A total of two files should be provided: *.geno.bin
and *.geno.desc
, both files should use the same prefix. *.geno.bin
is the numeric m(number of markers) by n(number of individuals) genotype file in big.matrix format, and *.geno.desc
is the description file of *.geno.bin
. Actually, users could manually make those files, but time-consuming and error prone, so KAML
provides a function KAML.Data()
for genotype format transformation. In the released version, KAML
could accept the genotype file in four formats, including the Hapmap format, the VCF format, the PLINK Binary format, and the Numeric format. When transforming, missing genotypes are replaced by the selected methods (Left, Middle, "Right") of a given marker. After transformed, KAML
can read it on-the-fly without a memory attenuation.
NOTE: No matter what type of genotype format, the order of individuals in columns should be the same as phenotype file.

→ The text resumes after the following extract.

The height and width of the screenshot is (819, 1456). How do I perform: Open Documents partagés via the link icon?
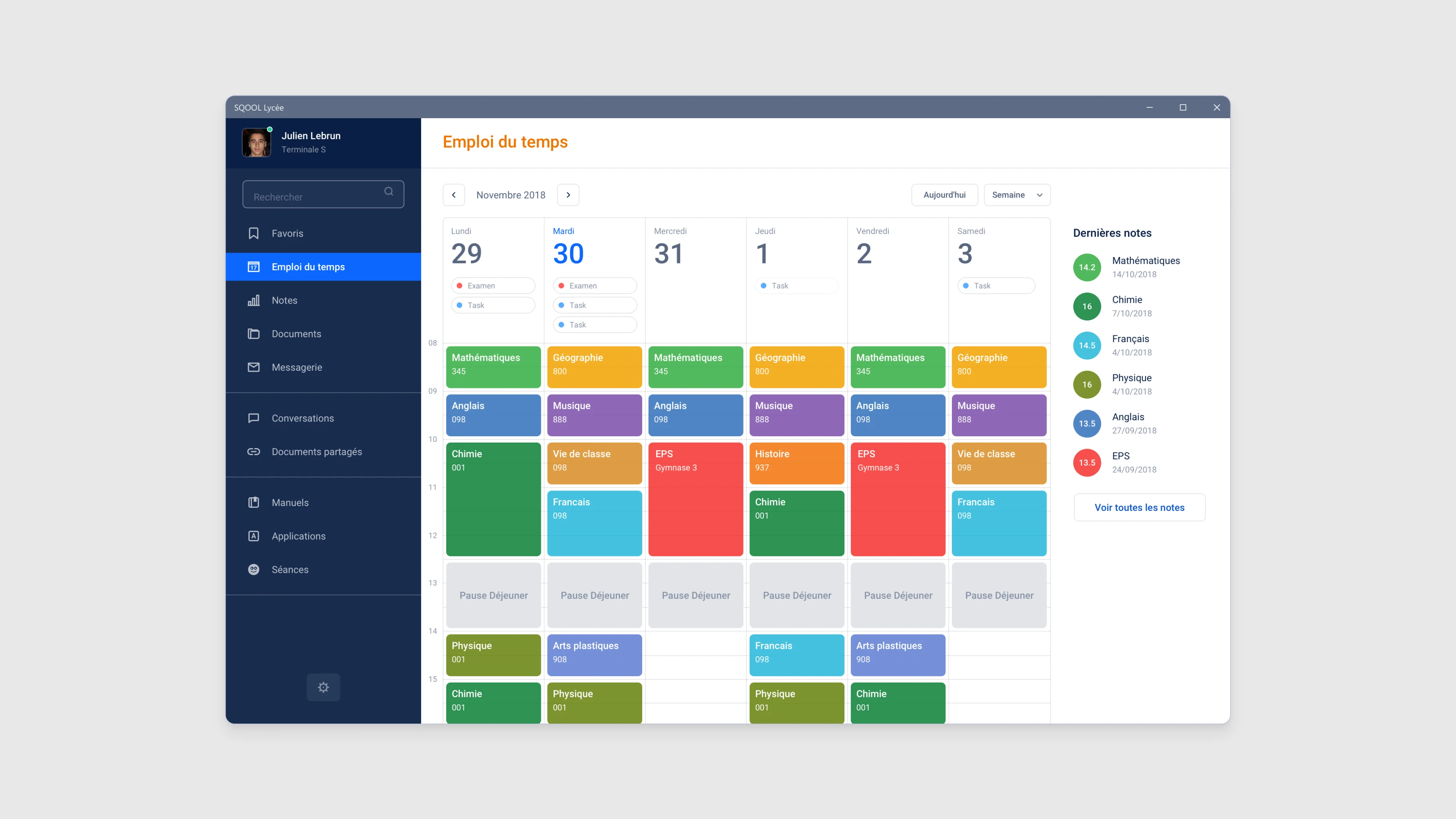254,452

Hapmap is one of the commonly used data format for storing genotype. As the example shown below, the SNP information is stored in rows while the individual information is stored in columns. The first 11 columns showed attributes of the SNPs and the remaining columns show the nucleotides information that genotyped at each SNP for all individuals.
mouse.hmp.txt
rs# | alleles | chrom | pos | strand | assembly# | center | protLSID | assayLSID | panelLSID | QCcode | A048005080 | A048006063 | A048006555 | A048007096 | A048010273 | ... | A084292044 |
---|---|---|---|---|---|---|---|---|---|---|---|---|---|---|---|---|---|
rs3683945 | G/A | 1 | 3197400 | + | NA | NA | NA | NA | NA | NA | AG | AG | GG | AG | GG | ... | AA |
rs3707673 | A/G | 1 | 3407393 | + | NA | NA | NA | NA | NA | NA | GA | GA | AA | GA | AA | ... | GG |
rs6269442 | G/A | 1 | 3492195 | + | NA | NA | NA | NA | NA | NA | AG | GG | GG | AG | GG | ... | AA |
rs6336442 | G/A | 1 | 3580634 | + | NA | NA | NA | NA | NA | NA | AG | AG | GG | AG | GG | ... | AA |
rs13475699 | G | 1 | 3860406 | + | NA | NA | NA | NA | NA | NA | GG | GG | GG | GG | GG | ... | GG |
The genotype in Hapmap format can be transformed to big.matrix format by the following codes:
KAML.Data(hfile="mouse.hmp.txt", out="mouse")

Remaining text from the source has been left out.